Igor Roid • July 3, 2024

AI based risk profile evaluation within KYC process

The Client


One of the few world’s renowned financial institutions headquartered in the US. Operating tens to hundreds of millions of customers worldwide and having yearly financial operations totalling in trillions of dollars the question of security is beyond negotiation. 



The Problem


While financial operations and securities are the main essence of their business, the client constantly continues to improve its security system. This time they decided to augment their processes with AI solutions. The idea was to provide yet another point to risk evaluation at various stages.

We focused on three main use cases. The first one was a typical KYC routine. While document provision itself was not a problem, the client needed an automated solution to identify when the picture sent has been tampered with.

After the KYC the client typically makes a risk profile for a user based on the publicly available information (social networks, news, articles…). To improve the scoring process the client decided to incorporate Machine Learning into the procedure. This is where our team stepped in.

And lastly when it comes to the financial operations the client wants to understand whether or not they are related to any type of illegal activity.


Challenges


Not a ‘Yes or No’ problem
The seemingly simple questions would receive the answers in a manner of probabilities. 


Isolated use cases but related scoring

While all the use cases are independent, the operations risk is also evaluated based on the score obtained from previous steps.


Unstructured data

The knowledge about the user is hard to form in a unified structure. There are text, pictures and maybe even video.



The Solution


Our team has built a couple of models to address each of the problems arised. For document forgery we created a typical CNN model and trained it to recognize various image artifacts such as photoshop traces, noise, unnatural transitions etc.

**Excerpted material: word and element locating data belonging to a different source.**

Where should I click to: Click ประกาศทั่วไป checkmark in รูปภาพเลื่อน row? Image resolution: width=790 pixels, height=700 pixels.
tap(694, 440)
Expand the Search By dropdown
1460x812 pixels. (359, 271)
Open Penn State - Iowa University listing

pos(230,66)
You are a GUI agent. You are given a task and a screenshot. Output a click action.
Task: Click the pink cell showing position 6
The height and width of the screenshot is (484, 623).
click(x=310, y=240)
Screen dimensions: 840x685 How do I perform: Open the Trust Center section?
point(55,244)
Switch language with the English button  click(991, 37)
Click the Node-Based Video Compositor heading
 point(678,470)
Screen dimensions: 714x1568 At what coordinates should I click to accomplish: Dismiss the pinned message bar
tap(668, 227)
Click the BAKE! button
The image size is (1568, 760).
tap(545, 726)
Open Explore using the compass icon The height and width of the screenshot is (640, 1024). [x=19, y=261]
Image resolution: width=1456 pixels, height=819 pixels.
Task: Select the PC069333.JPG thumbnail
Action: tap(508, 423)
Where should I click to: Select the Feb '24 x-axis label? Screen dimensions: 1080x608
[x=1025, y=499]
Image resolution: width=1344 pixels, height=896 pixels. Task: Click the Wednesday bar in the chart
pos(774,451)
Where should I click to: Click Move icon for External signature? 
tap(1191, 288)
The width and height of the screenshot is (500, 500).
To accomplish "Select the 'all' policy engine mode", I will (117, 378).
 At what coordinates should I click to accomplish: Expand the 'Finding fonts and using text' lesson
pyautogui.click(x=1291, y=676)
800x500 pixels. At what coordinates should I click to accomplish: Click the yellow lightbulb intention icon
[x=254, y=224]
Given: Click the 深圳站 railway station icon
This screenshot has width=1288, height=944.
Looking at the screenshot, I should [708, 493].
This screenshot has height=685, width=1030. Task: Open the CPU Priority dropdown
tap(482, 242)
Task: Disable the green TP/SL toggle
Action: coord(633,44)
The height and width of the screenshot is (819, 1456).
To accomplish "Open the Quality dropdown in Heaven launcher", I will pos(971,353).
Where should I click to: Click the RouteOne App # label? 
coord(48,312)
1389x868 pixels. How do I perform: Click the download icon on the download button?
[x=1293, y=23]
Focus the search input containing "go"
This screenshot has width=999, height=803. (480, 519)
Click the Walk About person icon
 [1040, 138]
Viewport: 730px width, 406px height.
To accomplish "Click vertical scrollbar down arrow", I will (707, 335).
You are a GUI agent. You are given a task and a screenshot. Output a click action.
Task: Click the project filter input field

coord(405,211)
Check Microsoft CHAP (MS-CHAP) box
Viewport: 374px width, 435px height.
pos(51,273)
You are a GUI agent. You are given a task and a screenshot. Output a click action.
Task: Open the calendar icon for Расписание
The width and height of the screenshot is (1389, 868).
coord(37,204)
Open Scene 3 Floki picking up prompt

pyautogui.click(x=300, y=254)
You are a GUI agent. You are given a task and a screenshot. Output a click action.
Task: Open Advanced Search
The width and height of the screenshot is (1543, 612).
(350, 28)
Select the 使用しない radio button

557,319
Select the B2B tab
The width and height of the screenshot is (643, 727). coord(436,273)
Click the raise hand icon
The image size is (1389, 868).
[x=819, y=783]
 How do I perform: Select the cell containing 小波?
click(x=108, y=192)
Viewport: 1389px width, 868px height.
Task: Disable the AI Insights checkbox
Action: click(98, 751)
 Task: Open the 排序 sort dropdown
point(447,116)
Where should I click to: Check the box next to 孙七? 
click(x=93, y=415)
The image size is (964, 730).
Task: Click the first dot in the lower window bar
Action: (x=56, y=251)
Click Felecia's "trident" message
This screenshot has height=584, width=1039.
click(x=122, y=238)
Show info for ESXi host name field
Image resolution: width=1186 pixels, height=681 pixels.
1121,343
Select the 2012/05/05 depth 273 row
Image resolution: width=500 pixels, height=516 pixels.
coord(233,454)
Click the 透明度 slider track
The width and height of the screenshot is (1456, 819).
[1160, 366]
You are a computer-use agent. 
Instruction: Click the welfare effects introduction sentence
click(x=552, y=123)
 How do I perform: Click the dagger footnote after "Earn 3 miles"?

The trickiest part was about the data processing. There was a different model per each data format: text, audio, video, photo… They all shared the same idea: the media was analyzed to find the triggering content and score it accordingly awarding positive and negative points. Finally the scores were passed to the client’s system to calculate the overall metric.

Transactional risk assessment narrowed down to a typical reduction problem, but required numerous input variables, such as user’s score, past transactions time, amount and their score,  recipient’s scores and many more. But although it required a lot of input data, the ML model was relatively simple as it dealt with simple yet large data sets.


Obstacles


Content analysis should take into account its relativity to the user. The system might find content associated with a user (published in their social network) while the content itself is unrelated to them (like a 3rd party video). In this case the scoring system should not grade such a content. This was achieved using an additional ML model before passing it to the evaluation service. The first model decided whether or not the content is related to a user, and the next one tried to grade it.



The Value


The overall security of our client was boosted by adding another level of automation in their processes and giving the new tools for evaluation at the same time. The provided solution allowed to revise all the scores of the client’s users. It reduced the amount of false positive identification of risky transactions and helped discover some new signs of insecure operations.